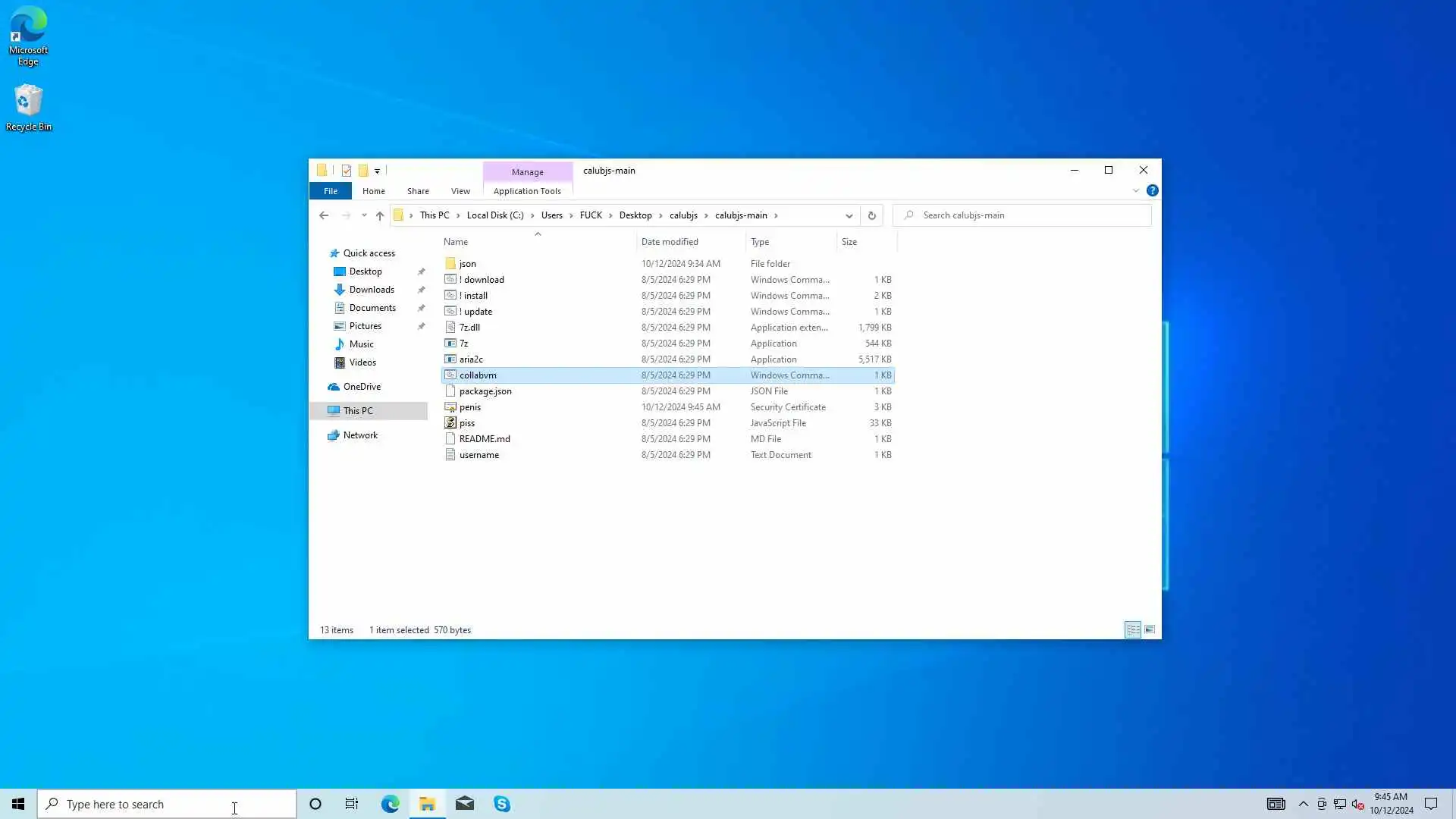Click the Properties icon in the quick access toolbar
Screen dimensions: 1456x819
pyautogui.click(x=347, y=171)
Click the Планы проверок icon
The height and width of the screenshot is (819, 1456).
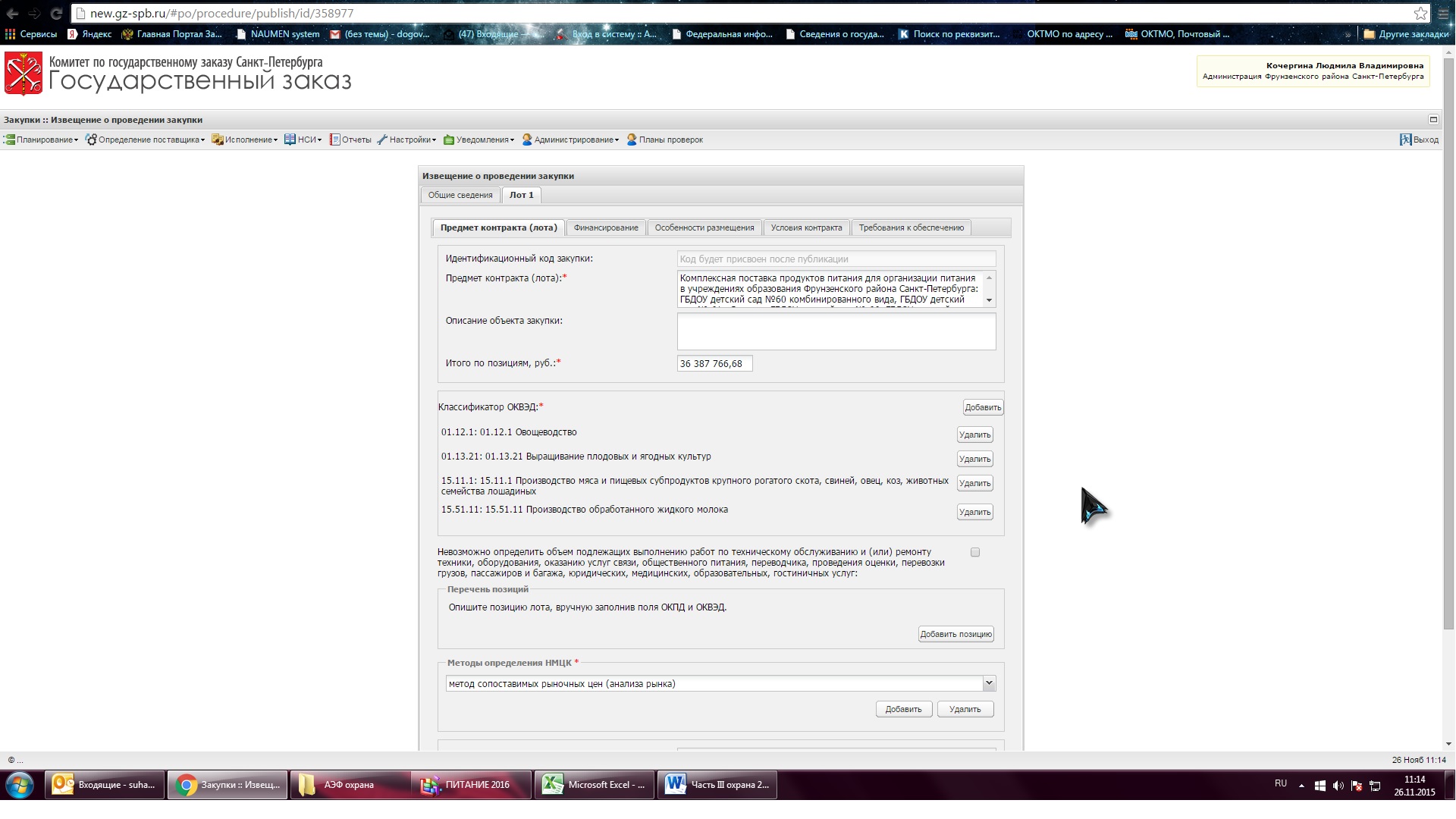[632, 140]
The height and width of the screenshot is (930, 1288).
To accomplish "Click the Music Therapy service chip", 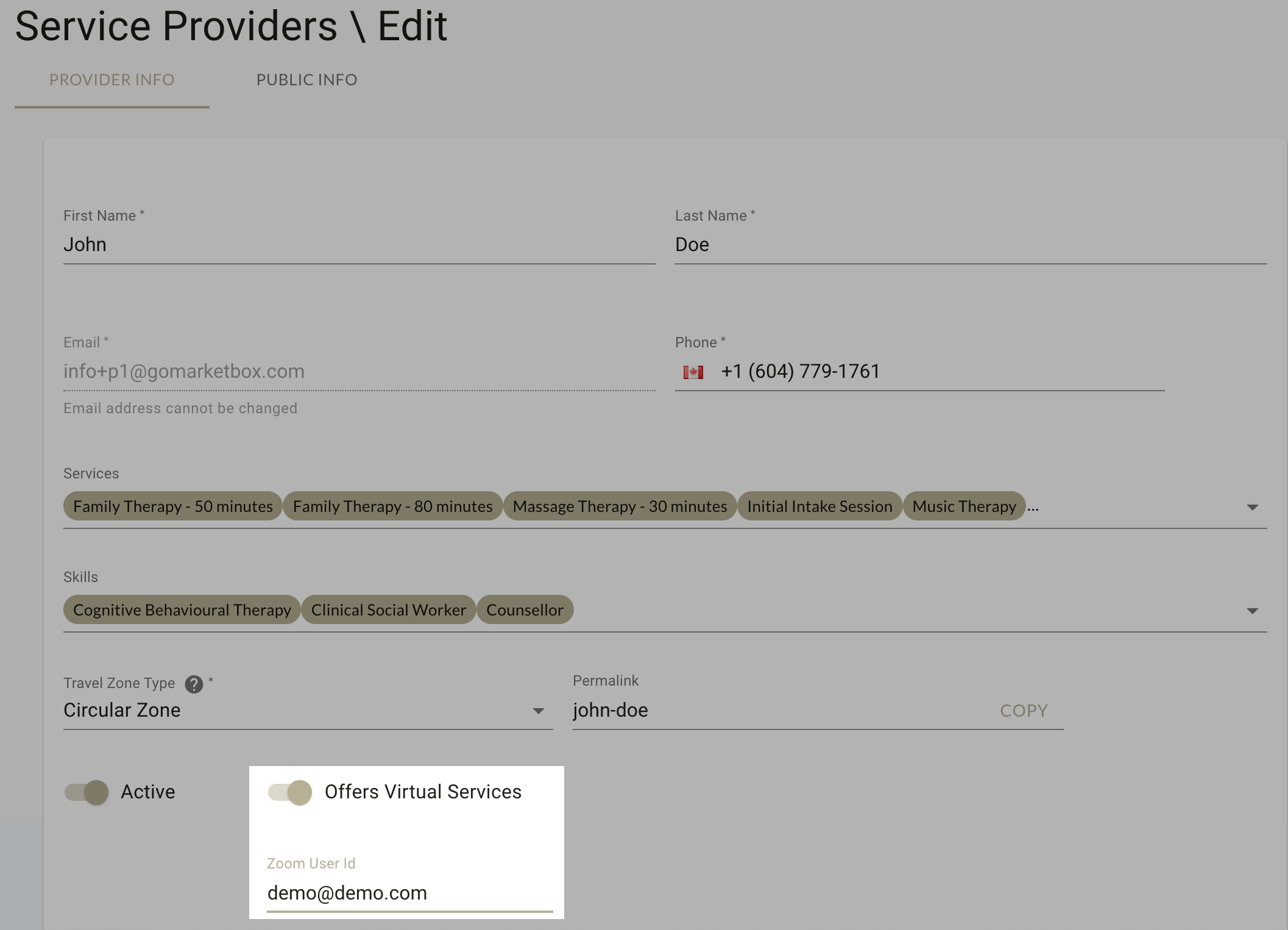I will [963, 506].
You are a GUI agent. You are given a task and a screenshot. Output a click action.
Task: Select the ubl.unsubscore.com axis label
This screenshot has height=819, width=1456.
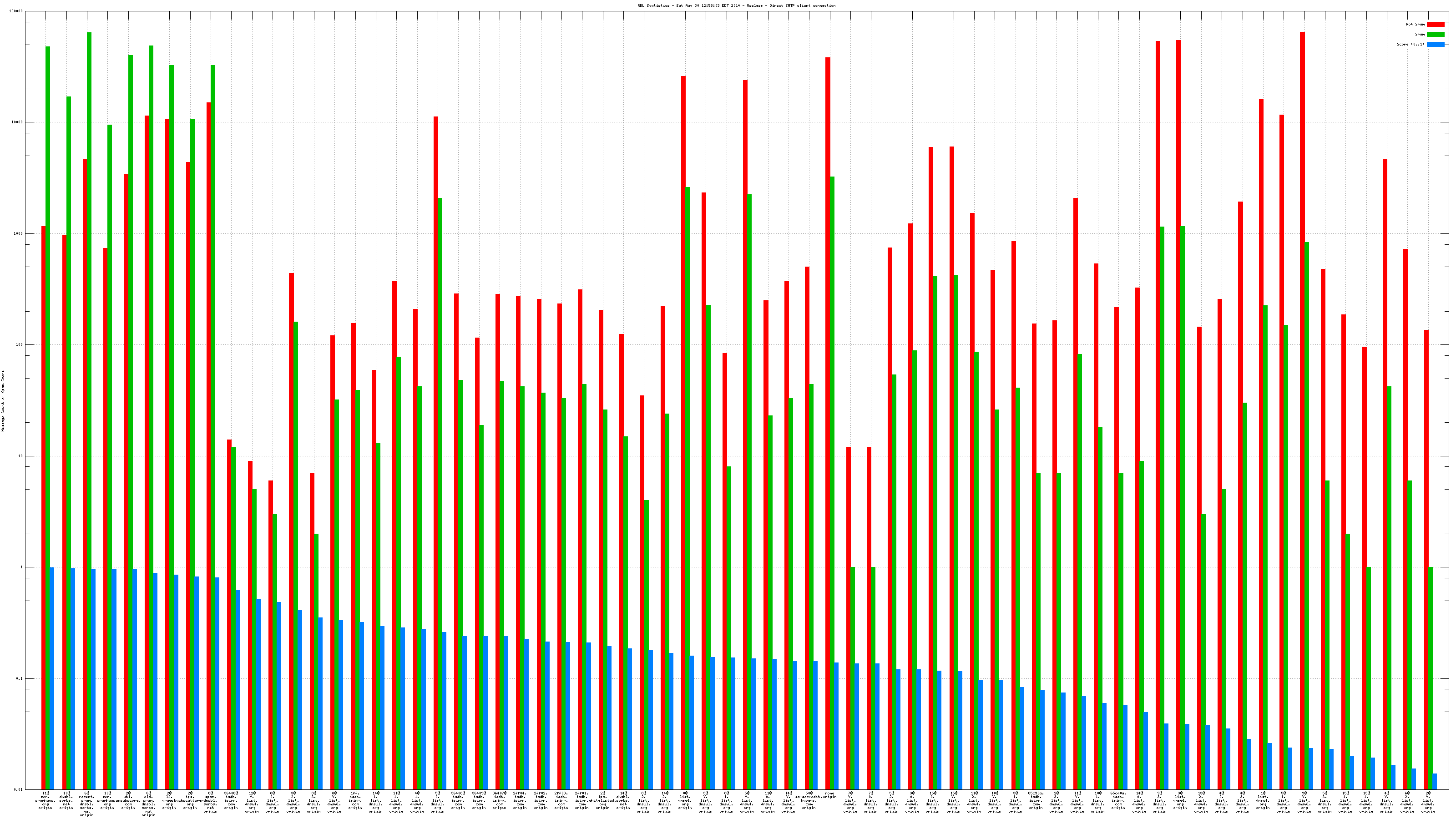[128, 801]
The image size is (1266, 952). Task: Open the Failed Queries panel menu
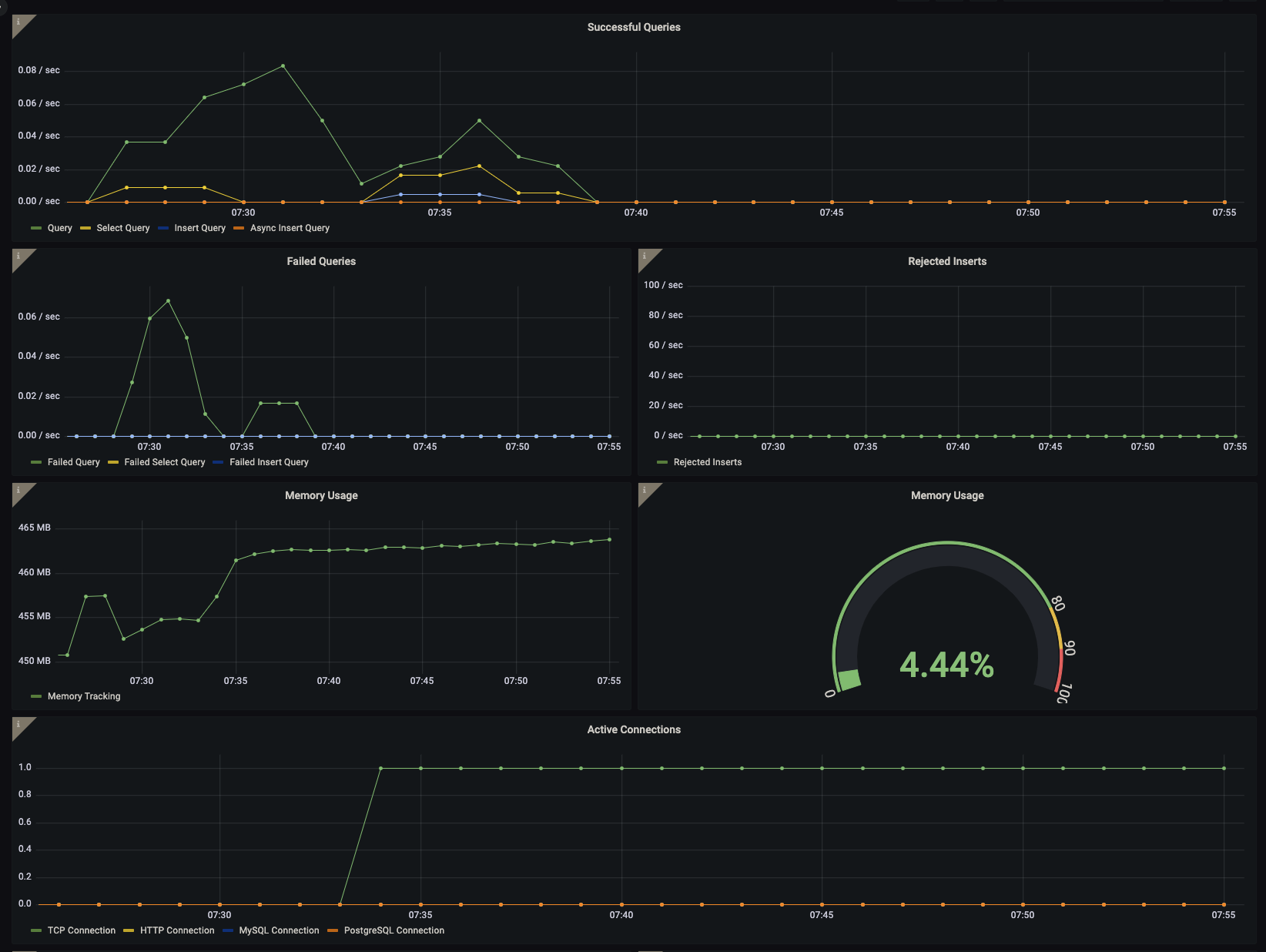[320, 261]
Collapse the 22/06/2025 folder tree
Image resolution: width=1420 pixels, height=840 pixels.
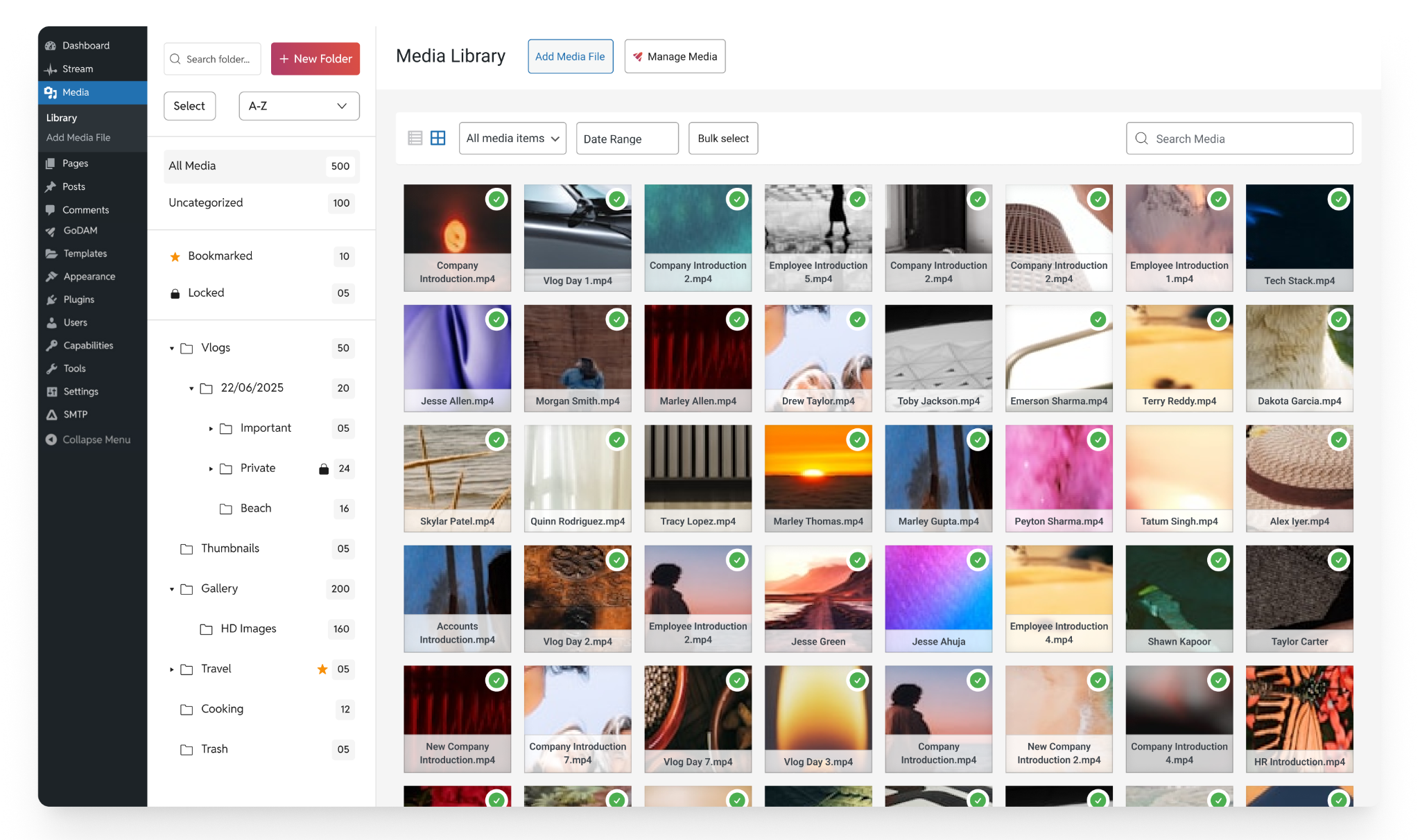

■ WHAT IS EXPECTED ■
Working from the line with "Task: Select the" to the last line of the material above, repeat each line exactly and leave out the pictures.

■ ANSWER FOR THE TASK ■
Task: Select the ubl.unsubscore.com axis label
This screenshot has height=819, width=1456.
[128, 801]
The image size is (1266, 952). Task: Open the Failed Queries panel menu
[320, 261]
Collapse the 22/06/2025 folder tree
Image resolution: width=1420 pixels, height=840 pixels.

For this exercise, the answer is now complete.